May 2 (Bloomberg) -- International Business Machines Corp., cutting costs in the wake of its first quarterly earnings shortfall in eight years, ordered some U.S. contract workers to reduce their hours, according to a memo obtained by Bloomberg.
CDI Corp., a provider of staffing and outsourcing services, told employees working on IBM jobs that they should bill for no more than 36 hours a week in the second quarter, according to the memo. CDI, based in Philadelphia, cited “challenging economic conditions” in explaining the move.
“You should understand that this action is being taken by IBM to retain as many CDI resources as possible for future work,” Eric Gonzalez, a delivery executive, said in the memo. “This action is not a reflection of any dissatisfaction over the services provided by you or CDI but rather an IBM business decision.”
When it reported earnings on April 18, IBM said it would spend $1 billion cutting jobs in its own workforce to reduce expenses. The company, famous for methodically setting and meeting its goals, jolted shareholders by posting first-quarter profit of $3 a share, missing the $3.05 predicted by analysts. The shares tumbled almost 10 percent to $187.83 over the following two trading days.

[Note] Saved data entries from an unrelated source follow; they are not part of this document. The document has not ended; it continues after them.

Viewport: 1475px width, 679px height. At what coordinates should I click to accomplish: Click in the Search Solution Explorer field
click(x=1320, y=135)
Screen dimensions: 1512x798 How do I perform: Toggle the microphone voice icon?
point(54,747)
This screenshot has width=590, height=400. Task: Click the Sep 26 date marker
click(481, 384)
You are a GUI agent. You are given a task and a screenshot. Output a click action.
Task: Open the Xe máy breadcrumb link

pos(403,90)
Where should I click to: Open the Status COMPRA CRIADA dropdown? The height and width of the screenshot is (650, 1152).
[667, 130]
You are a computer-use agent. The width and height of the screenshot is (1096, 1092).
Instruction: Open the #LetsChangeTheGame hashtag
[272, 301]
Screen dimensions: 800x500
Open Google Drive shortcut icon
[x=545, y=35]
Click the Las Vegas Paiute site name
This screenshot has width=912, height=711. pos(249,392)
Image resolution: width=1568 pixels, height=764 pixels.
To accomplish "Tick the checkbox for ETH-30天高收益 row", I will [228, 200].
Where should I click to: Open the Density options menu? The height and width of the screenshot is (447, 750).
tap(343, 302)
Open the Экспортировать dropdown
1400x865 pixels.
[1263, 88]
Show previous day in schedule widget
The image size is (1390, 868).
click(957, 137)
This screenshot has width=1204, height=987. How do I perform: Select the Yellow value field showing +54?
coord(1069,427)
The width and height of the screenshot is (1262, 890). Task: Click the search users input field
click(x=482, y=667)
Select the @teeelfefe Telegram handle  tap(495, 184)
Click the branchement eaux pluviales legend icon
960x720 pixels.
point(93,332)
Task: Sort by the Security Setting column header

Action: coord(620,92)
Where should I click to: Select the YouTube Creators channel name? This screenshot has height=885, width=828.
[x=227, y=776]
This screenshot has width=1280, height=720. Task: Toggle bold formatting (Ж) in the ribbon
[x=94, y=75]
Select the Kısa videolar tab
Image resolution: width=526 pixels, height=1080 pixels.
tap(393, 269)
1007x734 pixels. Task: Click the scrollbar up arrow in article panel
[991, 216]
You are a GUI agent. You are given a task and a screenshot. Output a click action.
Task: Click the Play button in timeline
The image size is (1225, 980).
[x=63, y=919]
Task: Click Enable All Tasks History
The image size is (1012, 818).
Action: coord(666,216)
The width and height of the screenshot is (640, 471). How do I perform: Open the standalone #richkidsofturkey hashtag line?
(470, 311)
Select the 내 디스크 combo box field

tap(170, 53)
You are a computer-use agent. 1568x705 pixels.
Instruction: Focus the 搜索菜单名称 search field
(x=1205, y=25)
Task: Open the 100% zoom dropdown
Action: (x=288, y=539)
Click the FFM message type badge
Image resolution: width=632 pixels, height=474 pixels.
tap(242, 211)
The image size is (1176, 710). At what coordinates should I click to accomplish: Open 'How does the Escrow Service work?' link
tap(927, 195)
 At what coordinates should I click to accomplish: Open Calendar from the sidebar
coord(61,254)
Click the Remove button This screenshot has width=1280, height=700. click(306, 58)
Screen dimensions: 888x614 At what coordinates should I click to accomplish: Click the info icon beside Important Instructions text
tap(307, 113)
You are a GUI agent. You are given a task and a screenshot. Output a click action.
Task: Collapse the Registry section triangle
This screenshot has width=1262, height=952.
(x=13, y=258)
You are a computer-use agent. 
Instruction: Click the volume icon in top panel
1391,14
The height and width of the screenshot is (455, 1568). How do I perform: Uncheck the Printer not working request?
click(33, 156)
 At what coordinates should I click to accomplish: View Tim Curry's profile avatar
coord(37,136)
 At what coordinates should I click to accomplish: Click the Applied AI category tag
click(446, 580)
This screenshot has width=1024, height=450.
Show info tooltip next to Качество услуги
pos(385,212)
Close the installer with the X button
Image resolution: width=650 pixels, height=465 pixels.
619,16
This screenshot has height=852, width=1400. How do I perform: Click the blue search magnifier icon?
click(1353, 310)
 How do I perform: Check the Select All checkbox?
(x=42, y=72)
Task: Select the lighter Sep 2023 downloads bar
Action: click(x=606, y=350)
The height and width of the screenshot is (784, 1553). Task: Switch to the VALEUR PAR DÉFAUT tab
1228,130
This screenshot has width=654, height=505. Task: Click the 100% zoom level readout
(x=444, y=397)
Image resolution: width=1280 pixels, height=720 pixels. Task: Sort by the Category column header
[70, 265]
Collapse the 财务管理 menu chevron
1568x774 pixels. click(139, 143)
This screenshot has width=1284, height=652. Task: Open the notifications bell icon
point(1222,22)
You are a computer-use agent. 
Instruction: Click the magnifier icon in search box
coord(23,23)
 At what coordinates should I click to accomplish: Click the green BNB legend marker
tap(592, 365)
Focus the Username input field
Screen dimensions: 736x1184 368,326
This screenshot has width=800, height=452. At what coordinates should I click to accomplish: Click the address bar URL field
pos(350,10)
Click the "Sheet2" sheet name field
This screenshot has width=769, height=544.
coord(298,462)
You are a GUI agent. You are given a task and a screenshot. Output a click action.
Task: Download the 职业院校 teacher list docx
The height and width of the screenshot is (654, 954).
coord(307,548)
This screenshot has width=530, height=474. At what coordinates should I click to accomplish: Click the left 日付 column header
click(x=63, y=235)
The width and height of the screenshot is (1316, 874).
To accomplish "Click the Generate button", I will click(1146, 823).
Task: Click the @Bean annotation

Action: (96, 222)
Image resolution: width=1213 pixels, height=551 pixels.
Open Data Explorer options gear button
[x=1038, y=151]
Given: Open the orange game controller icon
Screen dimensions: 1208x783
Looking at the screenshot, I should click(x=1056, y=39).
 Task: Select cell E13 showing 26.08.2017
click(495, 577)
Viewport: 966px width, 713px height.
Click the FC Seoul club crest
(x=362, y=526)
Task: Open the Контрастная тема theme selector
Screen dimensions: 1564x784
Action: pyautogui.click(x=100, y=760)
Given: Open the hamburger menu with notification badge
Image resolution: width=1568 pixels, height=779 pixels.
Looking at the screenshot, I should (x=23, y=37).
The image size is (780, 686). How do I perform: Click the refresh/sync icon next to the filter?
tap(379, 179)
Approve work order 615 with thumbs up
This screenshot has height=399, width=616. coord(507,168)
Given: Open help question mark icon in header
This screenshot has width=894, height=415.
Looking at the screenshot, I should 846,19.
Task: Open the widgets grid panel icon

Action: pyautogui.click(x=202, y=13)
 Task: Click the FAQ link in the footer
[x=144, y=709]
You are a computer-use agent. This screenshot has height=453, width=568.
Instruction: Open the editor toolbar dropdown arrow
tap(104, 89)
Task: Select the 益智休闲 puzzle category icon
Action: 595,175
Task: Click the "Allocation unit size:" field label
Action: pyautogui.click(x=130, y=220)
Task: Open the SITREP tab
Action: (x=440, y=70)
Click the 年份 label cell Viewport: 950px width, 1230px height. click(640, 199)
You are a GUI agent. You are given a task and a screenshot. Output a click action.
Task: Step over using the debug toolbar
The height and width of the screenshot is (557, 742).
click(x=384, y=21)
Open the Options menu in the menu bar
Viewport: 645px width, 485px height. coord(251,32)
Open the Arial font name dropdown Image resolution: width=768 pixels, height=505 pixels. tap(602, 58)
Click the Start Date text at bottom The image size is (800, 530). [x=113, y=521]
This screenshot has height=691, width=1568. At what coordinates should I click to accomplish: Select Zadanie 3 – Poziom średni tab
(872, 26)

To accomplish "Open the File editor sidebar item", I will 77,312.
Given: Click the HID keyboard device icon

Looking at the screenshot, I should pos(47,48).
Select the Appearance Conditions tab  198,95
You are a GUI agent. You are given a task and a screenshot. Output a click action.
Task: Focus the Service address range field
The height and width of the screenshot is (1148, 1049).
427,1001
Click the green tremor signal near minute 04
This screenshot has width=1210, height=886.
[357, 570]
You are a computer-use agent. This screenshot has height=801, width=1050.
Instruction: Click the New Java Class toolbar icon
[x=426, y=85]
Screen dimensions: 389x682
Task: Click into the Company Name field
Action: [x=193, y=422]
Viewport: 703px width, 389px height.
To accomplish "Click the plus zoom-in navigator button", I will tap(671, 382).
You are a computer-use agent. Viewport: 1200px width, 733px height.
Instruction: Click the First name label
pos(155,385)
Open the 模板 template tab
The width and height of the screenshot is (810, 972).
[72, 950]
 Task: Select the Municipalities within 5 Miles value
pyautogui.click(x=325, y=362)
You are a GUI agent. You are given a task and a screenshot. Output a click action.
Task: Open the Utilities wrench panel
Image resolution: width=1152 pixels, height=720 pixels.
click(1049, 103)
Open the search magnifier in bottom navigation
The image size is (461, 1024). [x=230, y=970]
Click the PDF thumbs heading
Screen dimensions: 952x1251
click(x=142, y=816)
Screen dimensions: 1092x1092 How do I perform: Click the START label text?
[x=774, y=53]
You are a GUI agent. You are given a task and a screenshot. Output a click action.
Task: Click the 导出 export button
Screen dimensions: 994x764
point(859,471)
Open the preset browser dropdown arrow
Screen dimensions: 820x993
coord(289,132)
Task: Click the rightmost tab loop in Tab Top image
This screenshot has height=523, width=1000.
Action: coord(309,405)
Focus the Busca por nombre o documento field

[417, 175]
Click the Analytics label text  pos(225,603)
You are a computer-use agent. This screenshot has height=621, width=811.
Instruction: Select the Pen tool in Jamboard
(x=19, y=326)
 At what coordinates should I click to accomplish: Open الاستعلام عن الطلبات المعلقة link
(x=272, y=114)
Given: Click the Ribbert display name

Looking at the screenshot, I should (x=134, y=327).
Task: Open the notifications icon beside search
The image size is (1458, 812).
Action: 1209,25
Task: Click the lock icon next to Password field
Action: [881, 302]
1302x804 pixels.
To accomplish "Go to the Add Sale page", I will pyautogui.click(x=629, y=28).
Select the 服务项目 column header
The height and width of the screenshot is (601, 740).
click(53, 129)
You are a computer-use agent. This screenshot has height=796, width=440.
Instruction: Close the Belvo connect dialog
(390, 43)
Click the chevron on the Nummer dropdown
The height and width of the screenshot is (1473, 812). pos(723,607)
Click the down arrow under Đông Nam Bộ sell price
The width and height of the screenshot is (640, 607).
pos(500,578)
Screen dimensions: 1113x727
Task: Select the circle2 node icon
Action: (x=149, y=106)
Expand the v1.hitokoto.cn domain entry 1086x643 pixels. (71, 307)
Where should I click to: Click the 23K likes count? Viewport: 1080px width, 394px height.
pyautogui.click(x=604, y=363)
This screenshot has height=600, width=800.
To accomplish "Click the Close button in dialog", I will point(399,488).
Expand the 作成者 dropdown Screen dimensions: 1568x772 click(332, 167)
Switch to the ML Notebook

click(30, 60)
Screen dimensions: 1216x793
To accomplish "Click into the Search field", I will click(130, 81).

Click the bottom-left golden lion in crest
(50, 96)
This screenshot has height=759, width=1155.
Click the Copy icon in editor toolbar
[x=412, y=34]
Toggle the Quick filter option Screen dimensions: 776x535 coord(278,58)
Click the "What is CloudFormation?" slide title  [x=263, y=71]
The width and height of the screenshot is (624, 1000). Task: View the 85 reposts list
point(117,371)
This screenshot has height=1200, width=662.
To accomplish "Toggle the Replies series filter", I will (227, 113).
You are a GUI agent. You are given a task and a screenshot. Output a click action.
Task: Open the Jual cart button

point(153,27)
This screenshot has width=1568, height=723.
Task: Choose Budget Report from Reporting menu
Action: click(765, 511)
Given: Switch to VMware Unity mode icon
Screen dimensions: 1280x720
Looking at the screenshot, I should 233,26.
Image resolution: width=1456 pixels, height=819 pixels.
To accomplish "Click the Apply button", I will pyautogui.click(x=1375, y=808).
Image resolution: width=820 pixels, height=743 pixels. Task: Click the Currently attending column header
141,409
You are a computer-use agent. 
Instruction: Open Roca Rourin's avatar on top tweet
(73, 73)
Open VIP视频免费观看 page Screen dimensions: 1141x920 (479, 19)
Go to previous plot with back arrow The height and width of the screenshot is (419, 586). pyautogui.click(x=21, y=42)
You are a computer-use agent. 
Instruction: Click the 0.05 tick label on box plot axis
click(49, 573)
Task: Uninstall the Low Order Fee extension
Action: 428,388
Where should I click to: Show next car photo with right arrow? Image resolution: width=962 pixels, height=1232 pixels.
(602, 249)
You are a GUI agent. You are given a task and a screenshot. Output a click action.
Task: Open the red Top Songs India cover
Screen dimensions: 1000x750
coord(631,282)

IBM has regained some of that ground over the past 10 days. The stock climbed 1.4 percent to $202.39 at the close today in New York, bringing it within $5 of its pre-earnings value. CDI shares, meanwhile, fell 4.9 percent to $14.04.
Vince Webb, a CDI spokesman, declined to comment on the memo. IBM, the world’s biggest computer-services provider, accounts for 20 percent of CDI’s revenue, according to the contractor’s annual report.
James Sciales, a spokesman for Armonk, New York-based IBM, also declined to comment on the memo. The company relies on contractors to manage labor costs on information-technology projects for clients, he said.
IBM told CDI that the change in hours would only be in effect during the second quarter, according to the memo. The employees aren’t allowed to work beyond 36 hours unless approved in writing by IBM management.